To show it’s applicability to the humanities, reconsider Posavec’s analysis of On the Road. If we focus on the topical analysis and ignore her lexical or stylistic analysis, then the general steps of the DS process might look like:

  1. Real World (Questions)  – What were the major themes in Keroauc’s On the Road and how did they vary by key segments of the text — chapters, paragraphs and sentences?
  2. Raw Data Collected – This is the text of the book tagged by key segments (e.g. first chapter, 5th paragraph, 2nd sentence) and stored in digital form.
  3. Data Processed into Cleaned Data – Utilize text analysis and natural language processing procedures (e.g. tokenization, stopword removal, stemming, etc.)  to prepare and transform the original text into a clean dataset, as well as an appropriate form and format so that it can either be “explored” and/or “modeled.”
  4. Models & Algorithms – First, employ a topic modeling algorithm (e.g. Latent Dirichlet Allocation – LDA) to “automatically” determine in an unsupervised fashion the underlying themes (i.e. topics) of the book. Second, utilize the results from the topic modeling algorithm to determine the major theme (topic) for each paragraph and sentence. This latter step, which is needed to assign the colors to be used in the tree diagram, requires a new algorithm because it is not automatically performed by the topic modeling algorithm.
  5. Communicate, Visualize & Report – In this instance, the primary focus of Posavec’s analysis and output was a tree diagram where the limbs and branches represented the segments of the book displayed in the order in which they appeared in the text and the colors of the limbs and branches represented the themes (topics) of the various paragraphs and sentences. There are a number of publically available algorithms and programs that can produced color coded tree diagrams (see the output of some of these programs in Figure 6). While none of them that I have seen can reproduce Posavec’s handcrafted displays, I’m pretty confident that some of at least one of them can be modified so that the resulting diagram is close to the original display.
  6. Make Decisions & Data Products — As noted, Posavec’s primary focus was on visualization.  Typically, text analysis of this sort would result in written discussion tying the analytical results to the associated problems or questions of interest.  Alternatively or additionally, the various algorithms could be packaged into an application or system that could perform similar sorts of analysis and visualization for other collections of text.

tree diagrams

Future Analyses

Even though the above example only involves a single book, the DS Process is general enough and broad enough to serve as the framework for DH analysis of all sorts, regardless of the specific cultural phenomenon and artifacts being studied, the size of the data collection involved (micro, meso or macro), and the nature of the questions or problems being addressed (the who and with whom, the what, the when and the where). That said, there are a number of details that vary by each of these factors. These details will be provided in the Posts to come, starting with the next couple of posts dealing with the text analysis of hip/hop and rap lyrics.

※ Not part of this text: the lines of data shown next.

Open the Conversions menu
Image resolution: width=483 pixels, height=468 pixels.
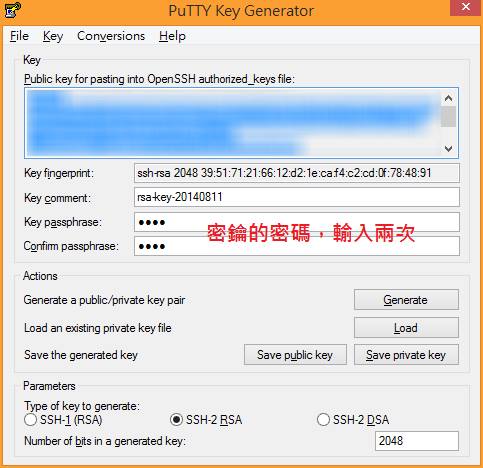pos(111,36)
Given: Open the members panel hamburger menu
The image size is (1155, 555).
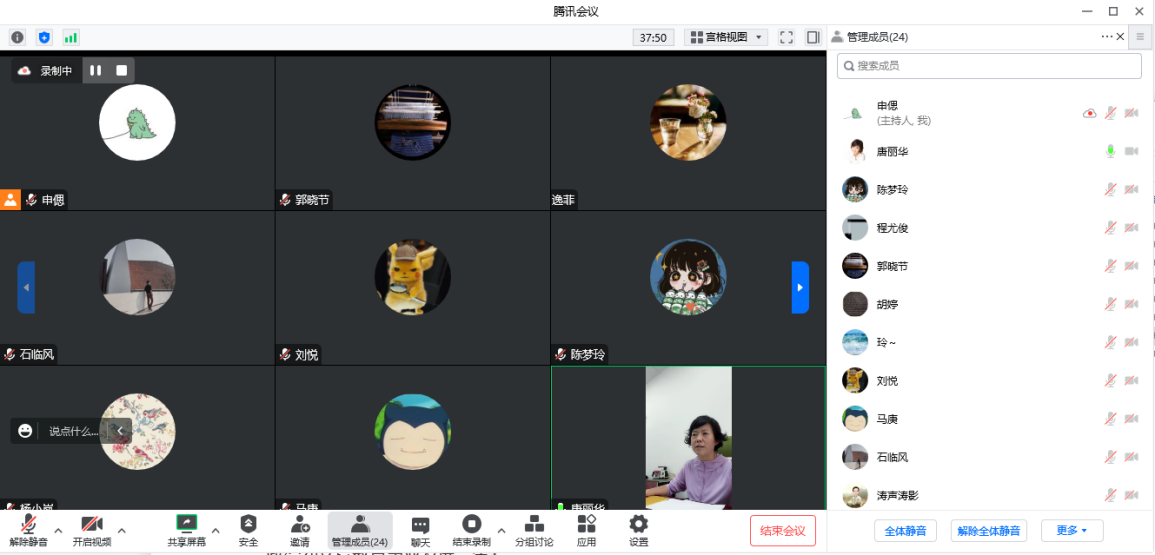Looking at the screenshot, I should pos(1140,37).
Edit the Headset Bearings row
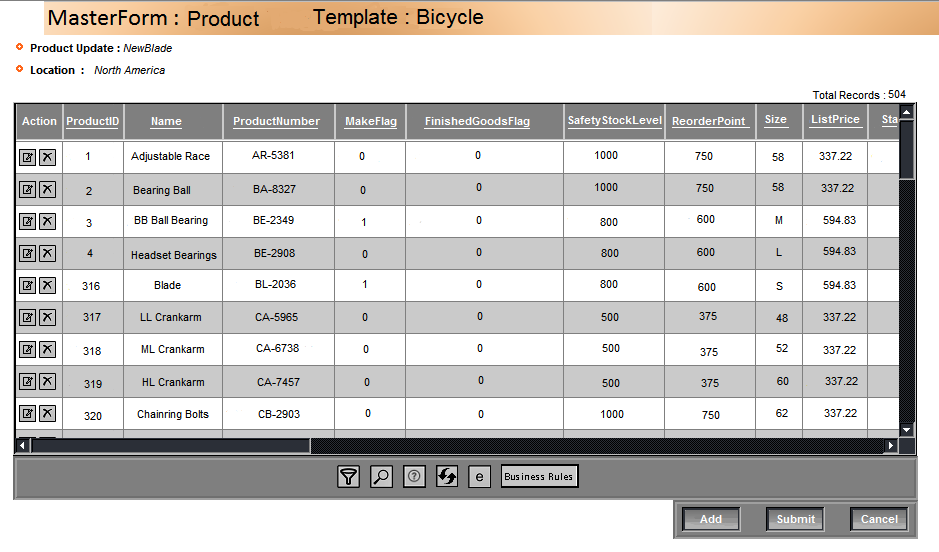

Visual Frameworks and Methods

Visualization projects (like Posevac’s) often require a number of specialized steps over and above those outlined in the DS Process. For projects of this sort, there specialized frameworks that can be used to either supplement or supplant the DS Process.  As noted in the introductory post, one of the best of the visualization frameworks was developed by Katy Bӧrner and her team at Indiana University (IU).  Bӧrner is the Victor H. Yngve Professor of Information Science in the Department of Information and Library Science at IU in Bloomington, IN, as well as the Founding Director of the Cyberinfrastructure for Network Science Center at IU. Their visualization framework is detailed in three books: Atlas of Science (2010), Visual Insights (2014), and Atlas of Knowledge (2015). The latest rendition of the framework is described in the Atlas of Knowledge and is shown below in Figure 7 (along with the page numbers in the Atlas associated with the various steps) .  The framework is supported by a toolset – the Science-to-Science (Sci2) tool —  which was also developed by Katy Bӧrner and her team. A detailed description of the toolset is provided in Visual Insights along with a number of examples and case studies illustrating its use.

borner_framew

When looking for guidance in doing visual analysis, another avenue to consider (besides the DS Process and visualization frameworks) is the “informal” processes and practices employed by the graphic designers and illustrators involved in much of the innovative work being done in the areas of information and data visualization. A recent book entitled Raw Data: Infographic Designers’ Sketchbooks (2014) provides a detailed look at the work being done by seventy-three of these designers across the world.

Resources

References

Bӧrner, K. (2010). Atlas of Science Visualizing What We Know. Cambridge, MA.: MIT Press.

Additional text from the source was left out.